Bak chor mee, unlike laksa, is relatively easy to get the taste right.
Mince meat, liver, pork balls... the works. Perhaps the slight differences in sauces set some bak chor mees over the rest but other than that, i expect bak chor mees all around Singapore to have that standard, comfortable, recognisable bak chor mee taste.

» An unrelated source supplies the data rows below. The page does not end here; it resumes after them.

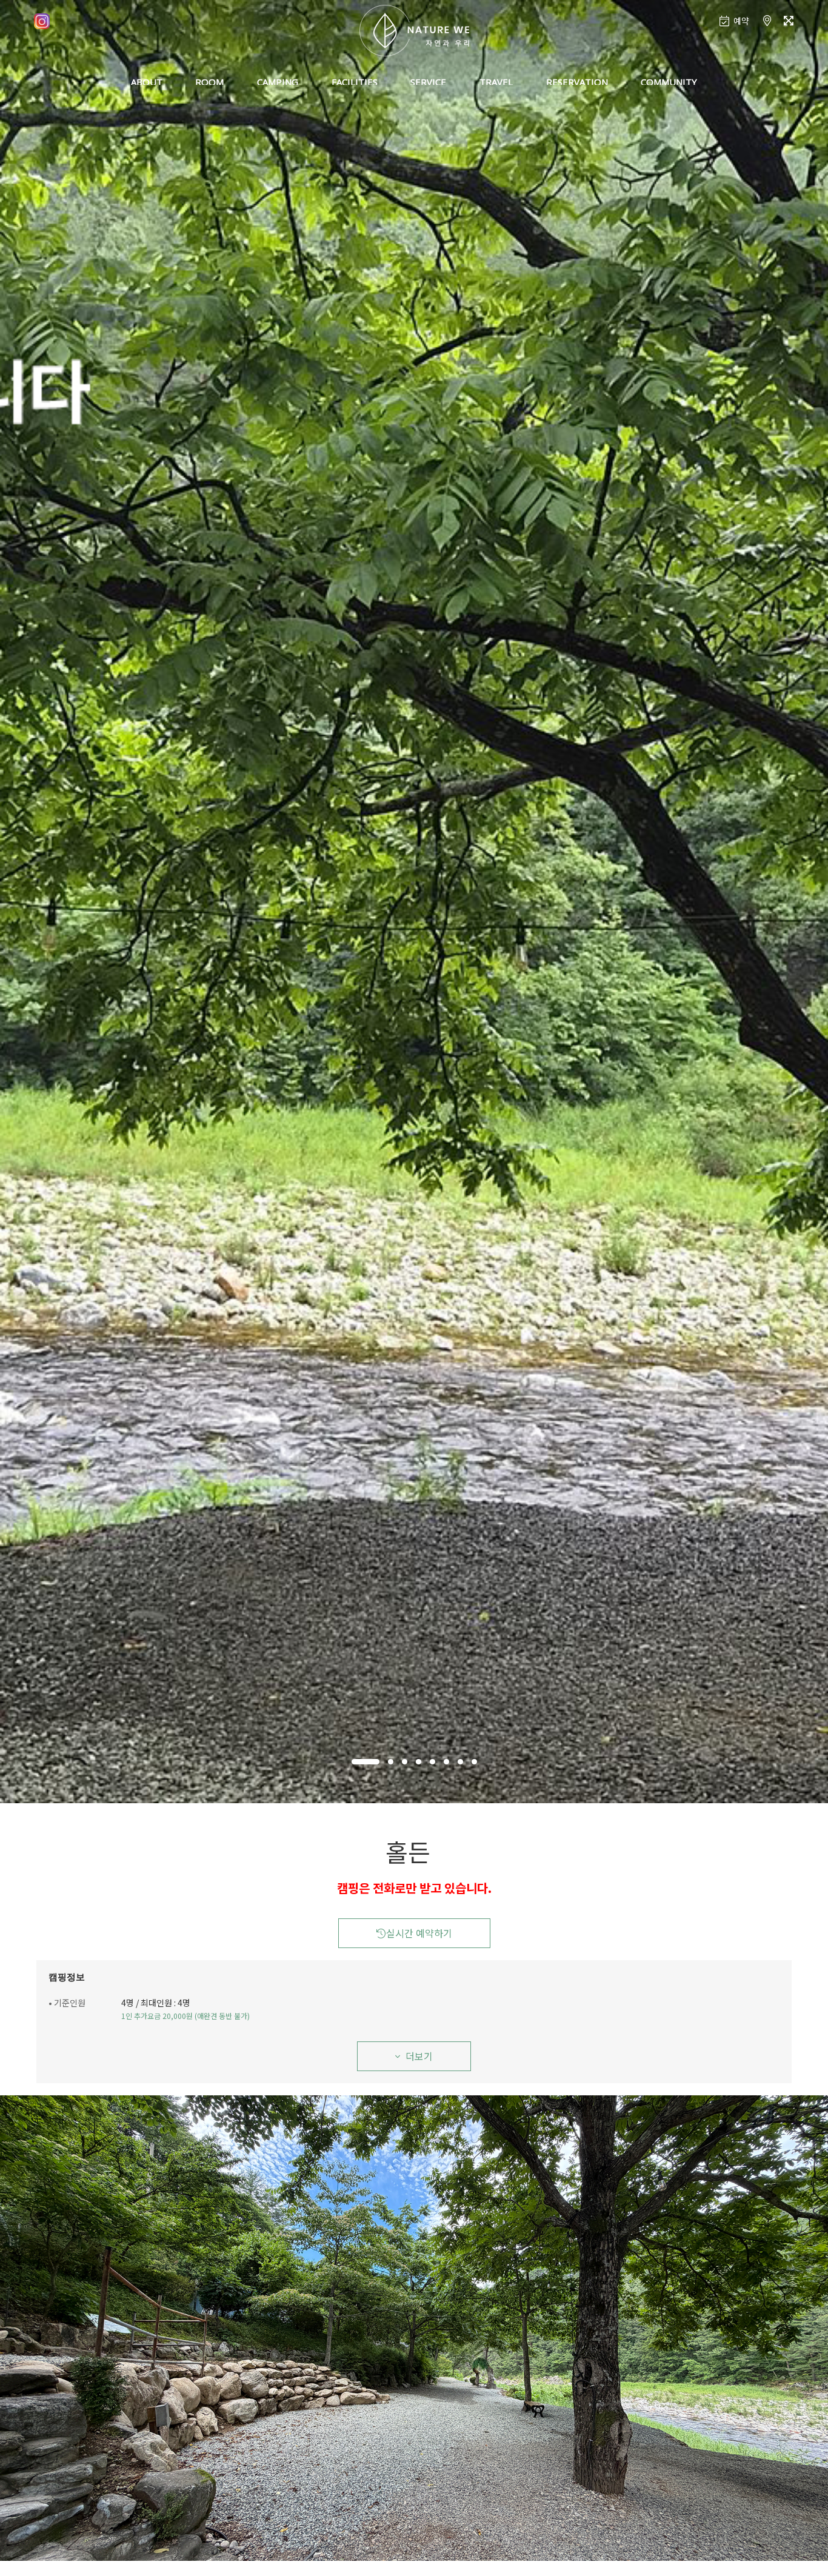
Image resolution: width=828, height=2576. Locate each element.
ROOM (209, 82)
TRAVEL (496, 82)
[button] (365, 1761)
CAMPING (277, 82)
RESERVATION (577, 82)
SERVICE (428, 82)
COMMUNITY (669, 82)
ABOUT (146, 82)
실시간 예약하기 (419, 1933)
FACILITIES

There are good bak chor mees. There are bad bak chor mees. And there are simply awful bak chor mees that don't deserve to be called bak chor mee and should be sent into a HAZMAT lab for decontamination if ever you even sniff one.
This bak chor mee falls under the last category and will blow holes into it.

Firstly, the noodles is bad.
It is stringy, lumpy, cardboard hard and took the shape of my bowl no matter how many times i tried to mix it. Awesome for molding bird nests, terrible for making bak chor mee.

Next, the 'bak' in the bak chor mee is so non-existent it should just be called "mee".
The liver slices were shrivelled up bits of grey eraser shavings.
The amount of minced meat could fit under your fingernail.
The pork balls were made of pyrite.
In essence, it wasn't bak chor mee anymore but a mutated, ghastly, cruel parody of the original.

Is it worst than cockroaches?

YES!

Is it worst than George Bush?

YES!

Is it worst than an Uwe Boll film called Alone in the dark?

YES! But that was cutting abit close.

If one day I lost all my savings when the stock market crashed, and my husband ran away with his mistress, and i got into a car accident and lost my nose, and caught colon cancer, and suffer stroke ... ... i will come to this place and eat this bak chor mee as self-punishment.

Ok. End of that... now for other things.

Guess what happened to the AMK library?
They painted it blue!
Because, as everyone knows ... blue is an intellectual colour ... No? You don't?! Well, i outta... ..., wait! Is that a UFO! *runs away*.

Oh, and my brother in the spirit of Chinese New Year twisted out a road bike all by himself.
Praise for his nifty fingers and mind-blowing patience.


He is selling one for $US 74 but knows that no one will buy it and will quietly go back to auctioning useless household appliances on his ebay account.